Exercise training improves exercise capacity independent of AMPKα2 T172-mediated adaptations in skeletal muscle

Regular exercise induces adaptations in skeletal muscle and other organ systems to improve physical performance and overall health. Exercise results in phosphorylation of 5’ AMP-activated protein kinase (AMPK) at threonine 172 (T172) of the α2 subunit; however, the role of this activation in cellular and functional adaptations has not been elucidated. To this end, we subjected non-activatable Ampkα2 ( T172A ) knock-in (KI) adult mice and wild-type (WT) littermates to 4 weeks of voluntary wheel running (VWR).

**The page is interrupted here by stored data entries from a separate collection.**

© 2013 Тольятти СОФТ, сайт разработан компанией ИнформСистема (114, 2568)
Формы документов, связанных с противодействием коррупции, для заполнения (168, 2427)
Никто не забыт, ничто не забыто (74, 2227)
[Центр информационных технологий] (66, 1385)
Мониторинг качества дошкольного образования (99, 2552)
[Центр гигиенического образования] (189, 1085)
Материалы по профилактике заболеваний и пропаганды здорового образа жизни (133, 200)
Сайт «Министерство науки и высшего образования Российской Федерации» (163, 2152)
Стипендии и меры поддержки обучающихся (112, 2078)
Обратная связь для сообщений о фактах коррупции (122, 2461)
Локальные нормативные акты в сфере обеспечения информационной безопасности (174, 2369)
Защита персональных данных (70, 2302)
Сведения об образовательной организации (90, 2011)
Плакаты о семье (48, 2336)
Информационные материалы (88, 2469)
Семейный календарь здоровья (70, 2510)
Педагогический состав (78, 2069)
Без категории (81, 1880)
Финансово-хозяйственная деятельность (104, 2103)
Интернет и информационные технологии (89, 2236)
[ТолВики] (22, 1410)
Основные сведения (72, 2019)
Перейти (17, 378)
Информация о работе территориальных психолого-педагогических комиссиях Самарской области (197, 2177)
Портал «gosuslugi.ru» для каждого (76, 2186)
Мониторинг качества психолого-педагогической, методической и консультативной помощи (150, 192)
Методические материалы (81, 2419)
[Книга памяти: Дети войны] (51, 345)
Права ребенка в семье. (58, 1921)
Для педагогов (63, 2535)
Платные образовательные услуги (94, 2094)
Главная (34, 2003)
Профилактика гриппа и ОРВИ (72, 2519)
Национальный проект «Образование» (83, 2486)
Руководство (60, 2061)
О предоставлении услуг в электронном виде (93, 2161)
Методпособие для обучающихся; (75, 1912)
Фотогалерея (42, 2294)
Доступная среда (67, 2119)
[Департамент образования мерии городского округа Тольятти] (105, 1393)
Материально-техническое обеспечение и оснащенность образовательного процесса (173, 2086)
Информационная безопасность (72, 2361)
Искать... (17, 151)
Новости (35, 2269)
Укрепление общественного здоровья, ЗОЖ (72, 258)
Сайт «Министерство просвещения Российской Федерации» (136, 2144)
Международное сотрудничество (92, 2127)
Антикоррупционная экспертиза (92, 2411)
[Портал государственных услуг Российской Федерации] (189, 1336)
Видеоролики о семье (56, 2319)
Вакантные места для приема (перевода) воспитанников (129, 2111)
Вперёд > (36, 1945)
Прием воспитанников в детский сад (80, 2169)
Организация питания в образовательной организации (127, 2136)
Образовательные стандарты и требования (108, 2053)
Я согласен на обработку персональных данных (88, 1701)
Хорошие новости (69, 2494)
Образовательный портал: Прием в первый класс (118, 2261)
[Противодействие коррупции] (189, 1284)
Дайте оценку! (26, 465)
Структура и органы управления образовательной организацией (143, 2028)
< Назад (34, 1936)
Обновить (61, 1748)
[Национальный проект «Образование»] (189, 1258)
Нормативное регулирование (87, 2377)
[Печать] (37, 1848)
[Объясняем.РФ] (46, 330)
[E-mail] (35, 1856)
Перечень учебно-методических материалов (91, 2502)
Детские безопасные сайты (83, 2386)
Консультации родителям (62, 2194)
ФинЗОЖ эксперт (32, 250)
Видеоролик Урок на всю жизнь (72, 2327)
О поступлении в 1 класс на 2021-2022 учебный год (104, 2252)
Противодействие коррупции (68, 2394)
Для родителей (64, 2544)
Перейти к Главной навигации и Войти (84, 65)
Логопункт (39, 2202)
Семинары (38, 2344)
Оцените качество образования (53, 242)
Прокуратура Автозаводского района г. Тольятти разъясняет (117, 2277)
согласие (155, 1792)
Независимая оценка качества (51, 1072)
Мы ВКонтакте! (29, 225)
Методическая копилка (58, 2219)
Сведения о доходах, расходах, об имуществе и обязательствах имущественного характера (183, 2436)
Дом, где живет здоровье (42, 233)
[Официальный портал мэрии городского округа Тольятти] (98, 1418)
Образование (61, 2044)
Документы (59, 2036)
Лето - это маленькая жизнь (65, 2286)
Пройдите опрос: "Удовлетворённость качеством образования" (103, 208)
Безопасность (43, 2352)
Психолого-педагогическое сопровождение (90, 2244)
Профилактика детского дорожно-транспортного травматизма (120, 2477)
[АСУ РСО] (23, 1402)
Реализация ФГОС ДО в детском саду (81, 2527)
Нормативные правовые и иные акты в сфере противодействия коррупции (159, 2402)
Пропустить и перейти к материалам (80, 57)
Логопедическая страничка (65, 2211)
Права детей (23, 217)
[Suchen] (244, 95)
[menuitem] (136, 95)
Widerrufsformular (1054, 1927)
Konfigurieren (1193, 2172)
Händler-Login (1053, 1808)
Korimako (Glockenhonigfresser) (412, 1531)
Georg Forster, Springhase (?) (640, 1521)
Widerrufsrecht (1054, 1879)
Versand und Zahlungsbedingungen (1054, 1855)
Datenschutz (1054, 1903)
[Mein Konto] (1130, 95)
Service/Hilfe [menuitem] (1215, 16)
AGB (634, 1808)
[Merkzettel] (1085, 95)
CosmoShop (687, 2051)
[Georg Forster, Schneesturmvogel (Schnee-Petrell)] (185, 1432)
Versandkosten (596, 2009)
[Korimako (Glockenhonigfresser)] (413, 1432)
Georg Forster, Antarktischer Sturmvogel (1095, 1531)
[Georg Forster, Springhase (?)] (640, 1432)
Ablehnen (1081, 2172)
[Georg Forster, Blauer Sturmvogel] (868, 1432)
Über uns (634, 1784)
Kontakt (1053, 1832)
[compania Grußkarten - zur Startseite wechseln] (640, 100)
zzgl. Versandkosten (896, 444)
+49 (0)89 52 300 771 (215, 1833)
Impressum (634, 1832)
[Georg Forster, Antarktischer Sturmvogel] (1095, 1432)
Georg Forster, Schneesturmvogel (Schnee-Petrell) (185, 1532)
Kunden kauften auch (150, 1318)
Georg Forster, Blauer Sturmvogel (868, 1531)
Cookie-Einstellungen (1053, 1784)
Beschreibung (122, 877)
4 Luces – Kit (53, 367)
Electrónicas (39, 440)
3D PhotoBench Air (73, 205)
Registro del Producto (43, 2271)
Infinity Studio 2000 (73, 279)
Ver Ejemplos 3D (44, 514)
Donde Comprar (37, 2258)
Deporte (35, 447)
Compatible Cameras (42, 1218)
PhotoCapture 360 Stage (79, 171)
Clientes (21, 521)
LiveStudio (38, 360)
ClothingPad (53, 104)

Exercise training led to significant improvements in endurance capacity, maximal oxygen consumption ( O ₂ max), and glucose tolerance, as well as skeletal muscle IIb-to-IIa fiber type shift in both WT and KI mice. Contrastingly, VWR resulted in increased mitochondrial OxPhos protein expression, mitochondrial volume density, and capillary density in skeletal muscle of WT but not KI mice. Exercise-induced improvements of mitochondrial respiration and conductance revealed by high-resolution respirometry of isolated mitochondria were blunted in KI mice. Therefore, for the first time, we reveal that AMPKα2 T172 activation is required for exercise training-induced mitochondrial biogenesis, improvement of mitochondrial respiratory function, and angiogenesis in skeletal muscle, but that these adaptations are not solely responsible for improved O ₂ max and exercise endurance capacity.